When we were at the Ribs Fest..Cindy, Sandy and I were just talking randomly. Then we came across the topic of marriage. They want to get married at 25 years old. There I was thinking 25?..are you serious?..Life just started! Personally I think I want to get married around 28-30 years old.

Like 25 years old..you are still exploring the world and see what kind of men is suitable for you. You graduated from university and now just starting to build up your career. I don't know. The whole marriage idea at 25 years old..just seems so restricting? Then they said you can do all those things you wanted with your husband. There is so much more I want to get out of life.

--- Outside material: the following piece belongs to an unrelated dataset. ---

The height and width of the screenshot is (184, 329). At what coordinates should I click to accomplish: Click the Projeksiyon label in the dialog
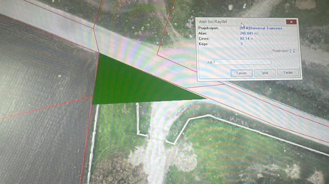(208, 28)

It is not like I don't want to get married. But 25 seems too young for me..I don't even know myself that well yet and I am 18 years old already.. If I were to get married at 25 years old, I have to get my life sorted out within 7 years! That seemed too scary.

I think 28-30 years old in a good range to be married because hopefully..I will be mature to handle everything. I can support myself financially and hopefully support my family too. And I do NOT want to give birth over the age of 30..cause I don't like the risk. And I don't want to die when my children are still young..so I thought..28-30 would be just fine.

Why do people want to get married so soon? I mean the whole point is being together isn't it? So it doesn't make a difference if you're boy/girlfriend or husband/wife. Marriage..I think that's too much commitment over there for me to think about. How'd you know if he is the right guy? How do you know if he will still love you a years later? Is he really willing to commit as you do? I mean marriage..it is just paperwork and an excuse to party it up (jk XD). On the other hand, relationships..you are still together and intimate..but if anything happens. It is not a divorce, but merely a breakup.

I am just thinking that if someone's life goal is to find his/her soulmate then I think that is ultimate stupidity. Cause my goal is to find ME and understand myself better (and know what I want).